KABUL -- Three separate groups of Taliban in Jawzjan, Badakhshan and Kunar provinces recently surrendered their weapons and opted to join the peace process with the Afghan government, officials say.
A key Taliban leader in Jawzjan Province surrendered to local officials on October 1, according to Mohammad Reza Ghafoori, a spokesman for Jawzjan governor.
"A prominent Taliban leader by the name of Awaz, also known as Hamkar, along with four militants under his command, joined the peace process," he told Salaam Times, adding that their surrender followed internecine clashes with other Taliban members who did not want them to switch sides.
"They also handed over their five weapons to the security forces," he said.
The latest defections are part of an encouraging trend.
"Since 2015, 800 armed Taliban militants have renounced fighting and have joined the peace process [in Jawzjan]," Ghafoori said.
'We were deceived'
Awaz, the former Taliban commander, said he learned the errors of his ways.
"When I first joined the Taliban, I thought that they really were implementing Islamic law," he told Salaam Times. "However, with each passing day, I, as well as those under my command, further understood the truth."
"We realised that we were deceived and that our actions were contrary to our religion," he said. "Moreover, [we realised that] all activities that we as well as other Taliban militants were committing in Jawzjan and some areas of Sar-e-Pul Province were detrimental to our people and our country."
"Other Taliban members tried to prevent us from [leaving] and consequently a fight broke out, as a result of which two of their leaders were killed and four others were wounded," he said.
"We handed over our weapons to the government officials and joined the peace process," Awaz said.
Ready for peace
In Badakhshan Province, another Taliban leader and those under his command joined the peace process on September 25.
"Last month, a group of four Taliban militants who had been fighting against Afghan security forces in various regions of Badakhshan left the war and joined the peace process, bringing along with them three Kalashnikov rifles and one Makarov pistol," Badakhshan provincial police chief Brig. Gen. Abdul Khaliq Aqsai told Salaam Times.
"For those Taliban members who prefer peace and stability over war and want to surrender their arms and ammunition, we welcome them and will provide them with a peaceful life," he said.
Another five Taliban members laid down their arms on September 24 in Kunar Province.
"Abdul, a local Taliban commander, along with four of his men joined the peace process in Narang District," Abdul Ghani Musamim, spokesman for the Kunar governor, told Salaam Times.
"This local Taliban commander along with his men were involved in armed anti-government activities in Narang District," he said. "[They] have denounced the war and violence and have joined the peace process after realising the legitimacy and righteousness of the government."
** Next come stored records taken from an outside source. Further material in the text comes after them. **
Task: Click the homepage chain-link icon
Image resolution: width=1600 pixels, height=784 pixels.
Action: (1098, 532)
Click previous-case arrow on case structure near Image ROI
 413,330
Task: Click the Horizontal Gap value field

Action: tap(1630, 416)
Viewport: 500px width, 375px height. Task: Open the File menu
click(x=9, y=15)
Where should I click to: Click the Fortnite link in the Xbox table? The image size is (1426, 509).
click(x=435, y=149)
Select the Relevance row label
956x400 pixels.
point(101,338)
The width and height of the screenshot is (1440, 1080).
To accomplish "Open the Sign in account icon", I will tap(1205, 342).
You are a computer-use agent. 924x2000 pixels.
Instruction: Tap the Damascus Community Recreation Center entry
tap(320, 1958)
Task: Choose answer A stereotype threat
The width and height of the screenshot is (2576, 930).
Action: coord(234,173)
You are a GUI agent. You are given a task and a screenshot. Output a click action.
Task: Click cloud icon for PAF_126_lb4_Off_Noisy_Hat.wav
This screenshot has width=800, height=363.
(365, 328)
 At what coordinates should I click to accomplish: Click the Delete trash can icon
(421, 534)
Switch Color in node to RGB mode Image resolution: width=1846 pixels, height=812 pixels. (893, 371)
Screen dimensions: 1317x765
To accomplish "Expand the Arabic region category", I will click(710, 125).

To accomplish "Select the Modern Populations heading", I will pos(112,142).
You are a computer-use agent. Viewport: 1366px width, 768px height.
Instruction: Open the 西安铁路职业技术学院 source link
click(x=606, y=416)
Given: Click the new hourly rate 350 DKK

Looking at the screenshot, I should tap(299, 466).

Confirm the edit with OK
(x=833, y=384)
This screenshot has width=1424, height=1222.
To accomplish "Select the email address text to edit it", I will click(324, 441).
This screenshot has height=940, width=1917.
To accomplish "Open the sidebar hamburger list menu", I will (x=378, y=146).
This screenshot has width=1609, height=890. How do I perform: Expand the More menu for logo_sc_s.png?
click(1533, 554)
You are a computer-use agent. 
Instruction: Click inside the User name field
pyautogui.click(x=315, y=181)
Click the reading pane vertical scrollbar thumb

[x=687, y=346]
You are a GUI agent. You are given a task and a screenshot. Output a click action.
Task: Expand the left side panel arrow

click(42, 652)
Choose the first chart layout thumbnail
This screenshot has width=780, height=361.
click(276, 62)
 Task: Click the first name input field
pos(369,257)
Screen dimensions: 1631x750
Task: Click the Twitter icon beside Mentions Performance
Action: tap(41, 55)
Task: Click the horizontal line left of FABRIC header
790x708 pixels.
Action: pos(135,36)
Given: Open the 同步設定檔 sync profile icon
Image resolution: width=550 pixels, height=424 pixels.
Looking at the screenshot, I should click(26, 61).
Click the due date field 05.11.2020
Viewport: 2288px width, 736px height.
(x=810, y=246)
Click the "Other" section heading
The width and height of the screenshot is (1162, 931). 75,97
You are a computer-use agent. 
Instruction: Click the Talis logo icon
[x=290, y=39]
"This group of Taliban, in collaboration with Local and National Police in Kunar, chose a peaceful path, and surrendered their weapons, including rocket-launchers and Kalashnikov rifles, to the security forces," he said.
Welcoming anti-war Taliban
Waliullah, a resident of Narang district, said he supports the Taliban's decision to join the peace process, calling it "a good move, both for them as well as for Kunar's security and stability".
"If the Taliban continue their war against the Afghan people and government, [the Taliban] will be destroyed as were thousands of other Taliban militants who were killed in battlefields," he told Salaam Times. "Their families will be left without a guardian and will have to deal and struggle with scores of other social hardships."
"If the Taliban consider themselves Afghans, then they should abandon violence and refrain from destroying the future of their wives and children," he said.
"During 16 years of their activities, the Taliban have not done anything even remotely beneficial to Afghanistan and Afghans," Ahmad Zubair, a Kabul University student, told Salaam Times.
"As a result of their terrorist activities, thousands of innocent Afghans were killed, development projects were not implemented, millions of children were deprived of their right to education, and many bridges and culverts were destroyed," he said.
"In a nutshell, the Taliban's existence has been totally detrimental to the Afghan people," he said. "Peace is the best way to go."
Ensuring security and stability
"Taliban joining the peace process will ensure the establishment of security and stability in the country," Muhammad Ismail Qasemyar, an advisor to Afghanistan's High Peace Council, told Salaam Times.
"Moreover, choosing a peaceful life is in the interest of the Taliban and their families," he said. "When a Taliban member joins the peace process the government pays him a sum of money. They are also provided with employment opportunities and peaceful lives in their areas."
"Since the establishment of the High Peace Council [in September 2010], more than 11,500 Taliban militants have joined the peace process," said Qasemyar.